Şehrin çıkışında bir köşe başında bir nasihati bin akçeye satan birini daha görmüş. Adam bir parasına bakmış, bir de nasihati satan şahsa... Dayanamamış ve kalan son akçeleriyle de o nasihati satın almış. Son nasihat de:"HİÇ BİR İŞ ACELEYE GELMEZ". Parasız yoluna devam etmiş.

Şehrin çıkışında büyük bir topluluk ile karşılaşmış. Topluluk telaş içindeymiş. Yaklaşmış ve oradakilerden birine neler olduğunu sormuş. Oradan birisi açıklamış, demiş ki: "Burada şehrin tüm su ihtiyacını karşılayan bir kuyu var, ama kuyunun içinde de bir canavar var. Canavar suyu tutmuş, göndermiyor. Aşağıya kim indiyse bir türlü çıkamadı. Şimdi herkes korkuyor aşağı inmeye"
Adam düşünmüş ve ilk satın aldığı nasihat aklına gelmiş: "Kaderde ne var ise o çıkar" deyip aşağı inmeye karar vermiş. İnince canavar adamı hemen yakalamış ve yuvasına götürmüş. Demiş ki: "Buraya gelenlerin hepsine bir soru sordum ve bilemediler. Eğer sen bilirsen seni serbest bırakırım." Bir dizine sarışın, dünya güzeli bir kadın, diğer dizine de bir kurbağa koymuş ve "Söyle bakalım hangisi güzel?" demiş. Adam düşünürken aklına ikinci aldığı nasihat gelmiş ve "Gönül kimi severse güzel odur" demiş. Bu cevap canavarın çok hoşuna gitmiş. Zira canavar, kurbağanın gözlerine aşıkmış. Adamı salmış ve suyu bırakmış. Kuyudan çıkmayı başaran ve ahaliye suyu geri getiren adamı almışlar padişaha götürmüşler. Padişah adamı tebrik ederek sarayında misafir etmiş ve ona ağırlığınca altın hediye etmiş.
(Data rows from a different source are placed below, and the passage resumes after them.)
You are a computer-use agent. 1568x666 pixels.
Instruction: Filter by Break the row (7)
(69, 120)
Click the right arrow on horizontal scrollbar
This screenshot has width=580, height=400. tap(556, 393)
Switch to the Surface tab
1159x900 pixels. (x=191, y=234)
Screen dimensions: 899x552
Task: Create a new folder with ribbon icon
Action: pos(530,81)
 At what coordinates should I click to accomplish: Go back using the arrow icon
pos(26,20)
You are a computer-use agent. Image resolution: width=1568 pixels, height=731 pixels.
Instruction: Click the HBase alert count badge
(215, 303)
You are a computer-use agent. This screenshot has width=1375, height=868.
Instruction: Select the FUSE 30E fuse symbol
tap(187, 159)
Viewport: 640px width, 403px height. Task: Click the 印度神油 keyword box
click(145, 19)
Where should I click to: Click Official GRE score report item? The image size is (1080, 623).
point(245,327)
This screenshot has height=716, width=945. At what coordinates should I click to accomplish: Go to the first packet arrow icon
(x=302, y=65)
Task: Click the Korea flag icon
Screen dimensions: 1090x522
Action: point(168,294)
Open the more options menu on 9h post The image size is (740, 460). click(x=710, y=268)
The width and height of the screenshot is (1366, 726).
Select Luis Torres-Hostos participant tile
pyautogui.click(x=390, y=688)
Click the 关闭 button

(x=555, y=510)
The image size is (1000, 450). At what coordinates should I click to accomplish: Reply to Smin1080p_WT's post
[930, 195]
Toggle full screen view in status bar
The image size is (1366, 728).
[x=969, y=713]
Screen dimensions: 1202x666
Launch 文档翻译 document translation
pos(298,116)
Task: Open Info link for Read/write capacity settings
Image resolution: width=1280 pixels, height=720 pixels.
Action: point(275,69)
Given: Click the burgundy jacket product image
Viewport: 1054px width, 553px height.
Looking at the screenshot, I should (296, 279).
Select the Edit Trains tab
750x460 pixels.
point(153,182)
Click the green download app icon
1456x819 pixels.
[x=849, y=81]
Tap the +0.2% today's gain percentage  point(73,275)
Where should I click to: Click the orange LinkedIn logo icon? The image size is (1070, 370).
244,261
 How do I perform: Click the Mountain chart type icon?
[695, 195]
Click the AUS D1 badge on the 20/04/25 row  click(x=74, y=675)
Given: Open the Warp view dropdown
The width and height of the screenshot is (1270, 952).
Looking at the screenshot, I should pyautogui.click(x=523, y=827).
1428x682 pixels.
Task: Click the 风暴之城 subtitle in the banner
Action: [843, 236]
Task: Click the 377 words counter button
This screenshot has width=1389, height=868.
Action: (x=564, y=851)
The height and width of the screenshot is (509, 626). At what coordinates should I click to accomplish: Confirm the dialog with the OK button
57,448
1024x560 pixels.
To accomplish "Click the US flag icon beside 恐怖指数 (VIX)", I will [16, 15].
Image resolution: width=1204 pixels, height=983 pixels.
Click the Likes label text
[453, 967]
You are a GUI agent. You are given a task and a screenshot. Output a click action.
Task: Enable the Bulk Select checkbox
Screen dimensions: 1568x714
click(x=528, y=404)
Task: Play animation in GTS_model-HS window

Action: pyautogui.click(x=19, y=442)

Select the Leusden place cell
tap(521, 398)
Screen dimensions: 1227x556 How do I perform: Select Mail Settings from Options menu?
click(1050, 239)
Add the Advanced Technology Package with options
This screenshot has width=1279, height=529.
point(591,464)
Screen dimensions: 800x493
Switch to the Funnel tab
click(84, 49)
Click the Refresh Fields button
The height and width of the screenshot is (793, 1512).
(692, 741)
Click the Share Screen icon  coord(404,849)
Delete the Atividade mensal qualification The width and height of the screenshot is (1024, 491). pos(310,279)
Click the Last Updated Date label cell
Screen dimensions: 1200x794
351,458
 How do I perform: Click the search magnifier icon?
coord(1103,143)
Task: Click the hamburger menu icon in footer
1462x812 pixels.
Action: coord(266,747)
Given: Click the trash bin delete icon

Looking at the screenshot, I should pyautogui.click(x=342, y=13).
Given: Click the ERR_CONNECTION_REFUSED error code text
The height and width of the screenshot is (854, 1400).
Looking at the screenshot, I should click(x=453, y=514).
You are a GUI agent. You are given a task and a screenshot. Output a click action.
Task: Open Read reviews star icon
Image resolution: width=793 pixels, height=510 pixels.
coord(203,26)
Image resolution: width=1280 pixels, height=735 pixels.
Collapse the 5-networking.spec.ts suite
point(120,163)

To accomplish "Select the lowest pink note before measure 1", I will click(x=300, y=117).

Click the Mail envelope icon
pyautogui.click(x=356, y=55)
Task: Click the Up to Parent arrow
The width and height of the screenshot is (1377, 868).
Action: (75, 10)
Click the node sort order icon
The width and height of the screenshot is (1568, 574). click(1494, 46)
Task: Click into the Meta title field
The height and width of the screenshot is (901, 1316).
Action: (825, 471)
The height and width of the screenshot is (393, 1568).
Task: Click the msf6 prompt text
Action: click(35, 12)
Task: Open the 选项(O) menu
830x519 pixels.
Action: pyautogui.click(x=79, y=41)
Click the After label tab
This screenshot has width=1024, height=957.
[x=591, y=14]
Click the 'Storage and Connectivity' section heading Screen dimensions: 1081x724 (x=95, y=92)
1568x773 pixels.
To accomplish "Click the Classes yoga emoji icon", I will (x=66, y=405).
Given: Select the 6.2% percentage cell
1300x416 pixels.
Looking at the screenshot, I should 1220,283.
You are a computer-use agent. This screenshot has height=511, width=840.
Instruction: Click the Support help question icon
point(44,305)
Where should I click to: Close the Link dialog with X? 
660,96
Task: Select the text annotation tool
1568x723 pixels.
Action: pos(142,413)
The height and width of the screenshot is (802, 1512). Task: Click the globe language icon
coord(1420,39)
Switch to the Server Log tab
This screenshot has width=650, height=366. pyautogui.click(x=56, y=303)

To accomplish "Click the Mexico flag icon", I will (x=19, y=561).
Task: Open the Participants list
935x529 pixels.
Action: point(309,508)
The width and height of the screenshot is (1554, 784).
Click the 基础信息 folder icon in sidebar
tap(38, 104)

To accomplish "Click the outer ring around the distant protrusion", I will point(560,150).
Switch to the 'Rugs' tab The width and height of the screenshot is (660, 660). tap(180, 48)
Adamımız yoluna devam etmiş ve nihayet evine varmış. Evinin camından içeri bakmış. Bir de ne görsün; karısı genç biri ile diz dize oturuyor. Hemen kılıcını çekmiş ve tam içeri girecekken üçüncü nasihat aklına gelmiş "Hiçbir iş aceleye gelmez". Kılıcını kınına koymuş ve içeri girmiş. Hoş beşten sonra karısına o genci sormuş. Kadın da: "Bey sen gittiğinde ben hamileydim ve bir oğlumuz oldu. Bu genç senin oğlun" demiş.